Starting at the line below that contains "Screen dimensions: 840x504" and ending at the line that contains "868x336 pixels.", retype each line exactly as it stands, but omit the pictures.

— SOURCE INFORMATION —
•••••

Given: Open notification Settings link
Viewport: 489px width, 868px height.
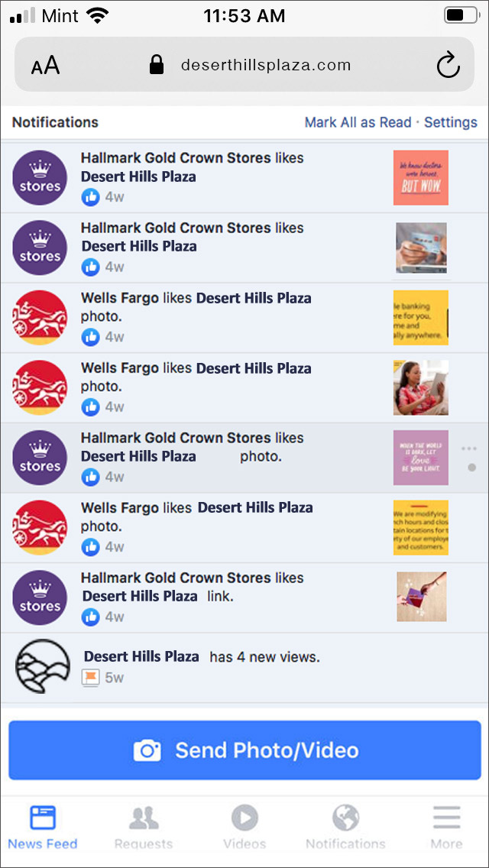Looking at the screenshot, I should coord(450,122).
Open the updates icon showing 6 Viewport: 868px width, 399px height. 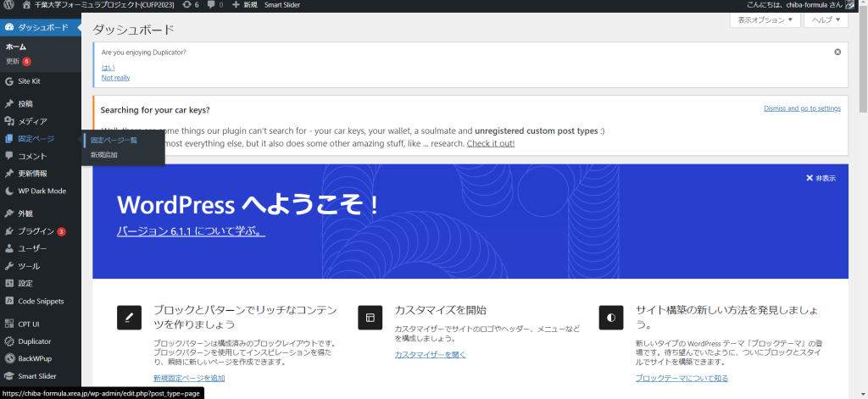pyautogui.click(x=191, y=5)
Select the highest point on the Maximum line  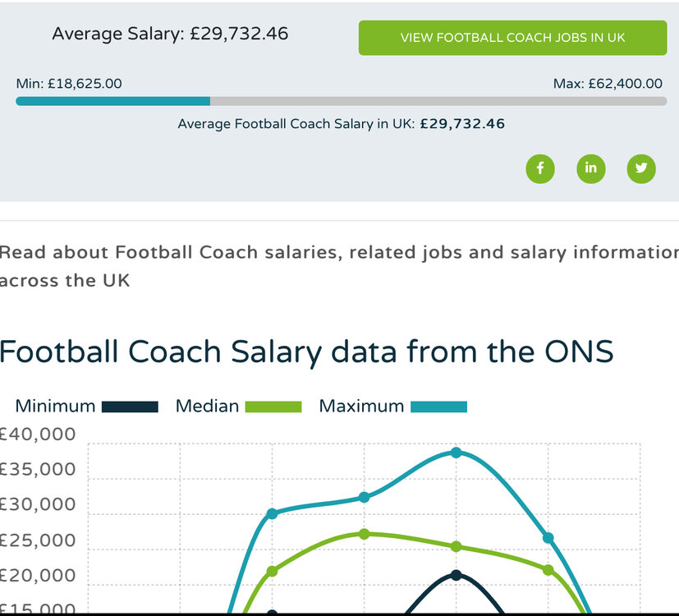pos(456,453)
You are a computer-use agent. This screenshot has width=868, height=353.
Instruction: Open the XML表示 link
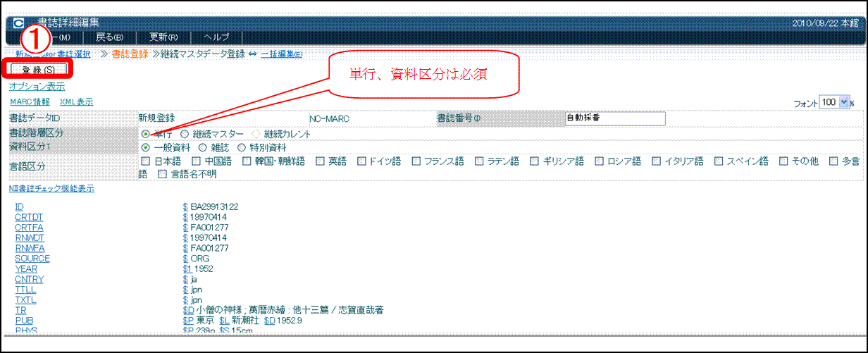(x=76, y=102)
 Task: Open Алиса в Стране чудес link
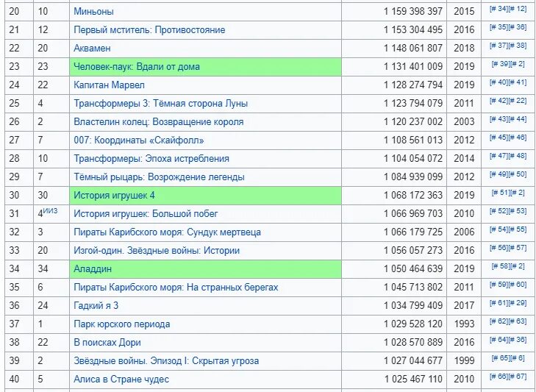tap(121, 379)
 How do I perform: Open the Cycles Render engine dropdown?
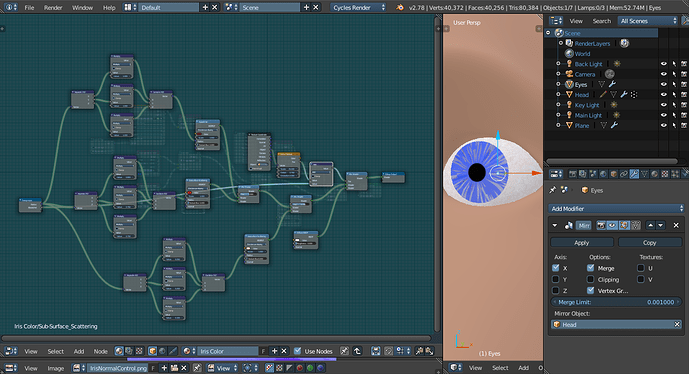359,7
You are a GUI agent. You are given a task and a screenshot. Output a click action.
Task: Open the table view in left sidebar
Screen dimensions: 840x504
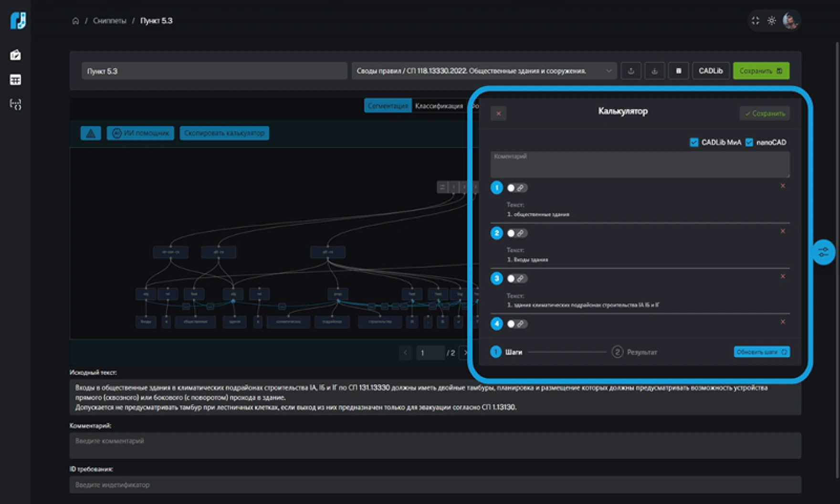[15, 80]
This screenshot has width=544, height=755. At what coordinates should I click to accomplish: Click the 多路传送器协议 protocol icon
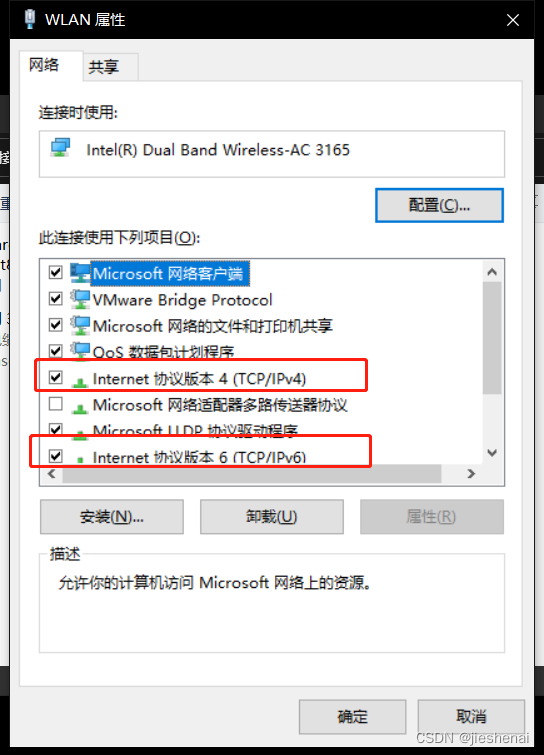point(79,409)
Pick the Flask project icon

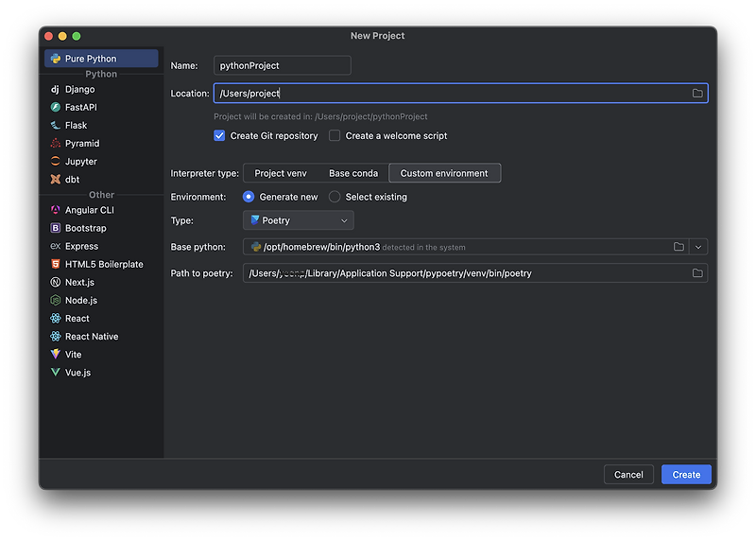click(x=56, y=125)
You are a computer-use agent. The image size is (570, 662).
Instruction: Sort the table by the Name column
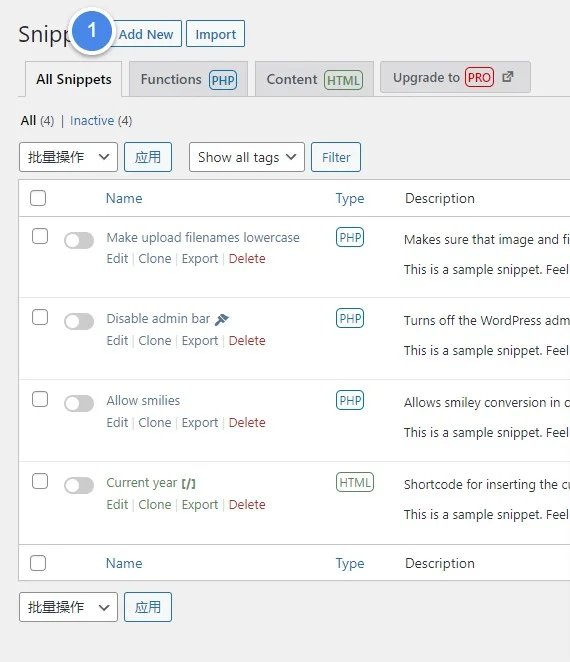point(124,198)
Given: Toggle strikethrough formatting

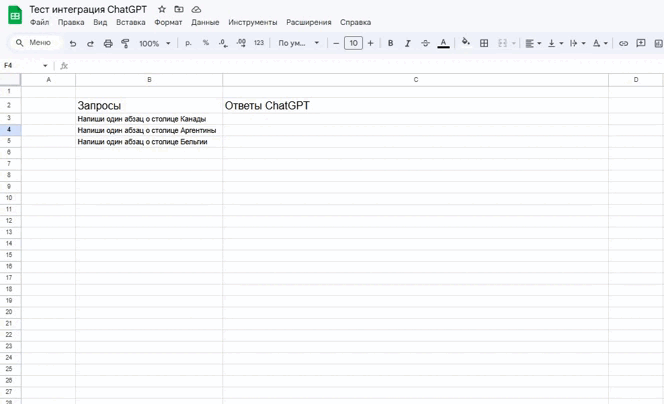Looking at the screenshot, I should point(425,43).
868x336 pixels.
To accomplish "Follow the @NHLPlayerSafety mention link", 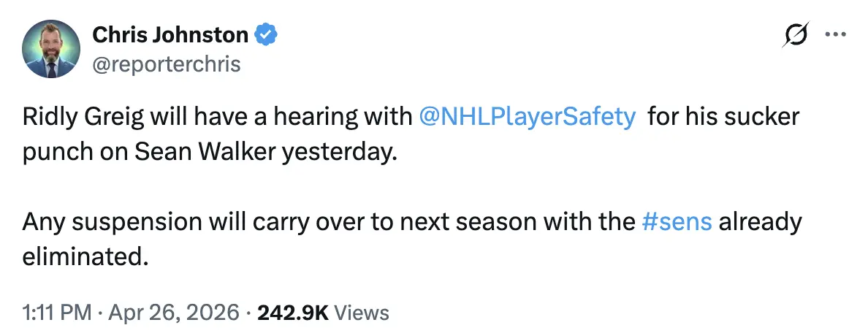I will 528,117.
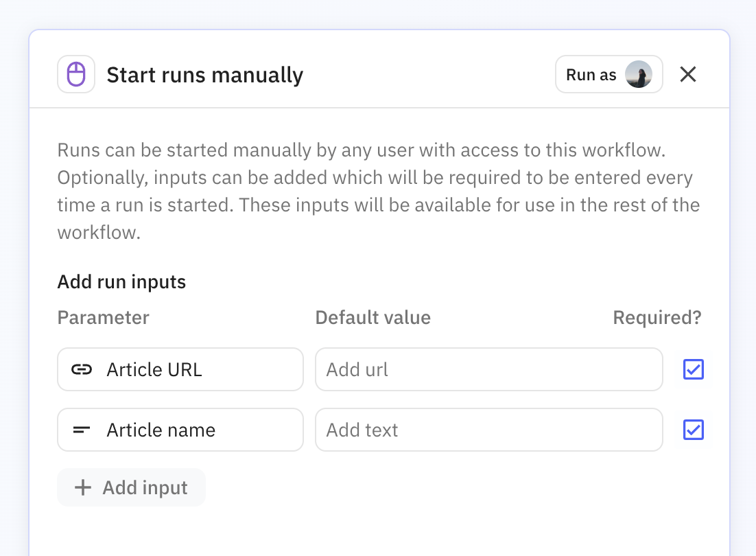Image resolution: width=756 pixels, height=556 pixels.
Task: Click the workflow description paragraph
Action: coord(378,192)
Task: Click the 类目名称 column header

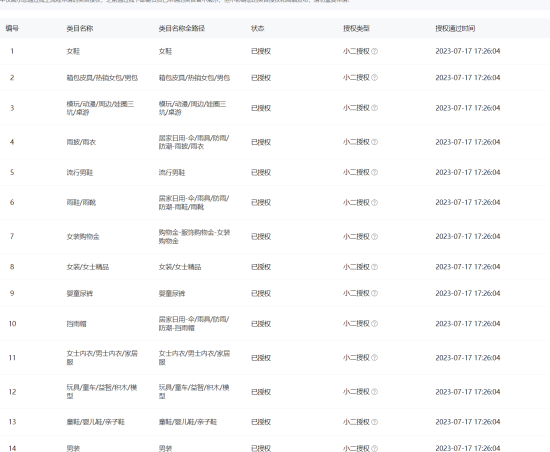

•••••

— RESPONSE BELOW —
Screen dimensions: 840x504
[15, 80]
This screenshot has width=544, height=755. At what coordinates should I click to accomplish: Click the 多路传送器协议 protocol icon
point(79,409)
Pick the Flask project icon

click(x=56, y=125)
You are a computer-use agent. The image size is (570, 662).
Instruction: Sort the table by the Name column
point(124,198)
Given: Toggle strikethrough formatting

Looking at the screenshot, I should point(425,43).
868x336 pixels.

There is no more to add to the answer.